DAYTONA BEACH, Fla. (March 4, 2003) - Udo Gietl's fame has grown in the 16 years since he was involved with racing at Daytona. Gietl, a 62-year-old native of Germany, who now makes Oxnard, Calif., his home, is perhaps the best-known team manager from the early days of AMA Superbike racing.
Gietl managed BMW's and later Honda's Superbike racing teams in the 1970s and 1980s. It was a Gietl-built BMW ridden by Steve McLaughlin that won the very first AMA Superbike Series race at Daytona in 1976.
Gietl's legend has grown along with the popularity of the series, in spite of the fact that Gietl last managed a Superbike racing team in 1987. He is back at the Speedway this March leading the technical staff of the BMW Motorrad International BoxerCup - an international racing series competing in the United States for the first time.
"For the last four years I've been campaigning a racing sailboat," Gietl said. "I guess BMW felt I needed to come out retirement and get back into motorcycle racing. I'll be involved in the entire series."

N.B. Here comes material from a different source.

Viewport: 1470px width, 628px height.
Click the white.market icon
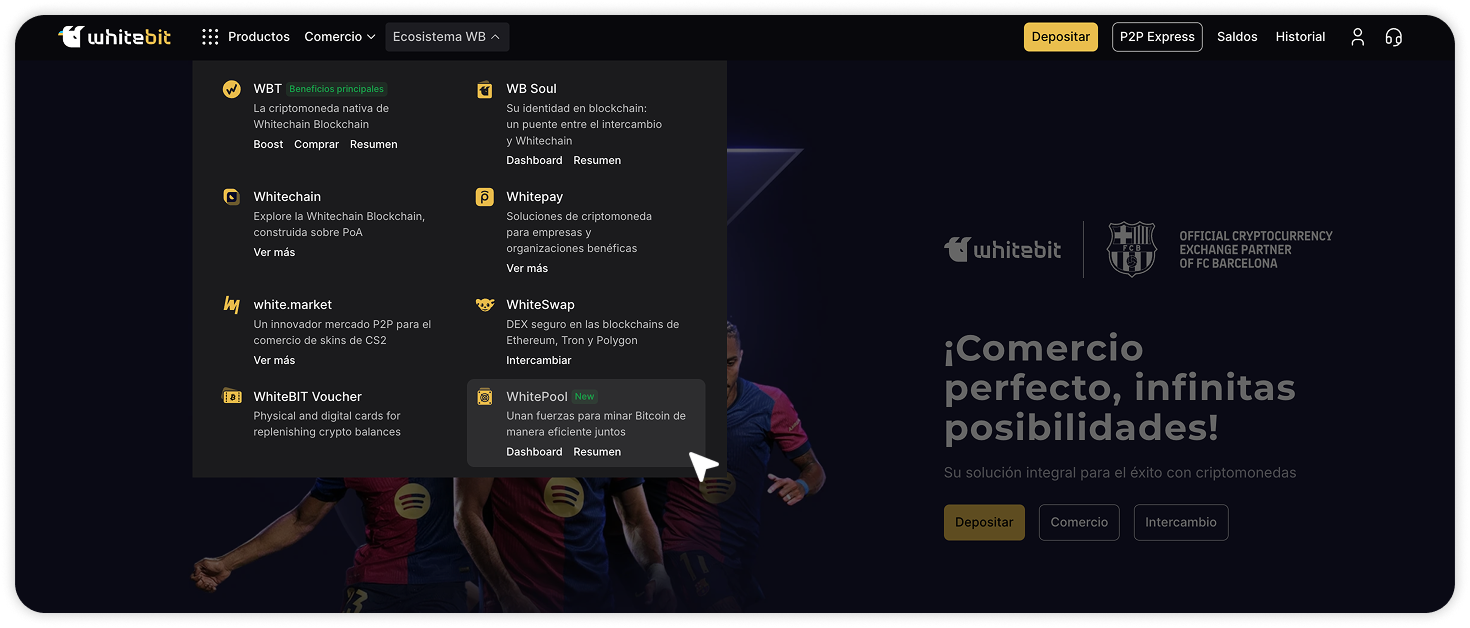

Superbike fans best remember Gietl for his days of taking BMW R90S touring bikes and converting them into the state-of-the-art AMA Superbike of the mid-1970s. It seemed that everything that Gietl touched turned to gold.

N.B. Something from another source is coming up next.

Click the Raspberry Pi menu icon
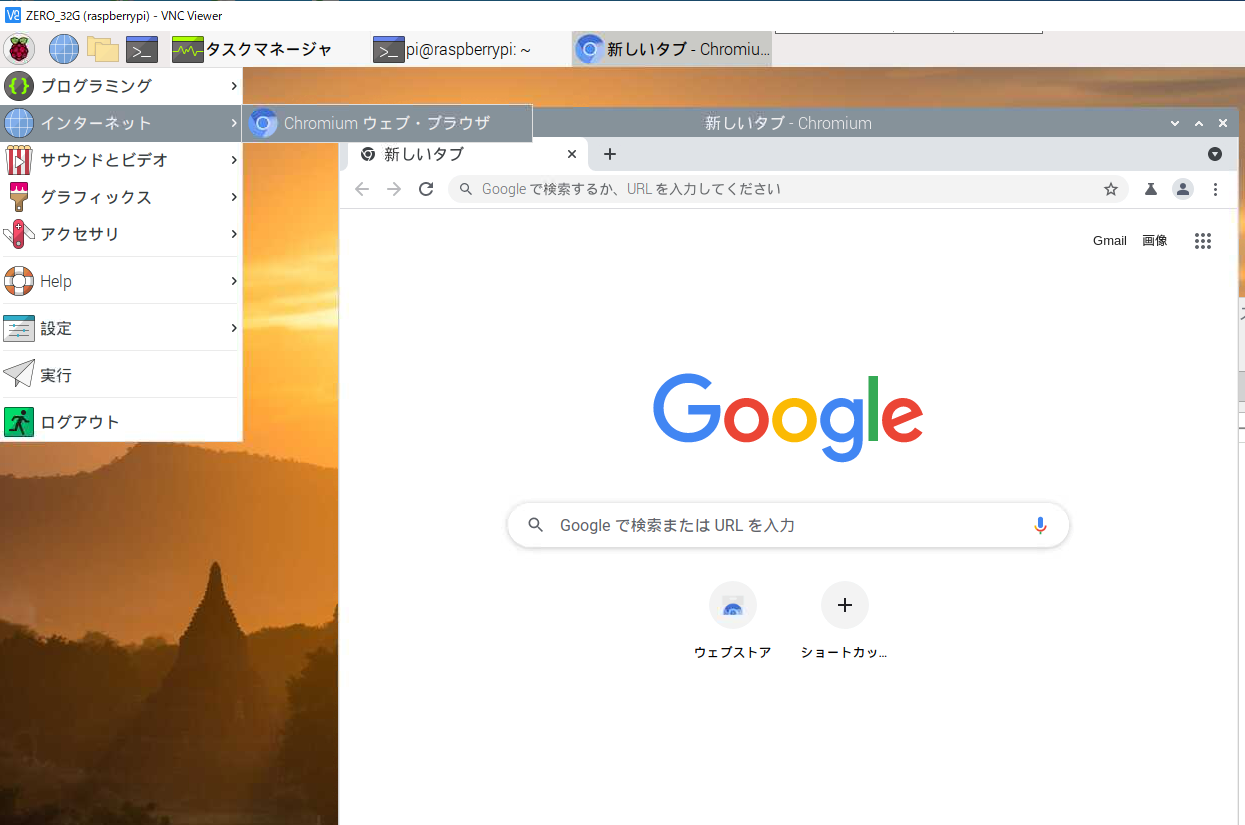 [x=18, y=48]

After BMW left the AMA Superbike Series, Honda hired him to head up its new team and it promptly became the dominant team in the championship. After he left motorcycle racing he spent nine years in auto racing before turning his attention to boats. A 56-foot sailboat Gietl spent three years building is the one to beat in Southern California waters.
Gietl's 1970s era BMW Superbikes where way ahead of their time. Only today are the production models meeting the performance his bikes obtain nearly 30 years ago.
"It's funny," Gietl smiles. "I'm seeing many things that we were doing then on the bikes of today. I ran the dyno the last couple of weeks even those numbers were the same. It's feels like déjà vu."
The growth of AMA Superbike racing comes as no surprise to Gietl.
"We knew sooner or later, even back then, that Superbike would become the premier event," Gietl claims. "A lot of people do not realize the influences of the Frances. They helped build up Superbikes because they felt it was so close to NASCAR style racing."
Gietl now comes full circle in his association with the BMW BoxerCup.
"I'm back with BMW and it's something near and dear to my heart," Gietl says. "Working with these Boxer Twins is something I've always enjoyed. I have found memories of the early Superbike days so it's nice to get back to this."
The BMW Motorrad International BoxerCup will compete on Sunday at 11:30 a.m.
AHRMA Wraps Up: American Historic Racing Motorcycle Association completed its two-day event.
In one of the feature events on Tuesday, three-time AMA Grand National champion Jay Springsteen, riding a 1972 Harley-Davidson, captured the Formula Vintage. Springsteen battled with 1967 Daytona 200 winner Gary Nixon for most of the race before Nixon's 1970 Honda had some electrical problems.
"It got a bunch of water in there (carbs)," Nixon said. "We had a good race going there and then (my bike) went off on three and then two (cylinders). It was still a bunch of fun."
Next up: On tap for Wednesday at the Speedway is practice sessions for Supersport, Superstock, MBNA Grand Prix, BMW BoxerCup and Superbike (Daytona 200).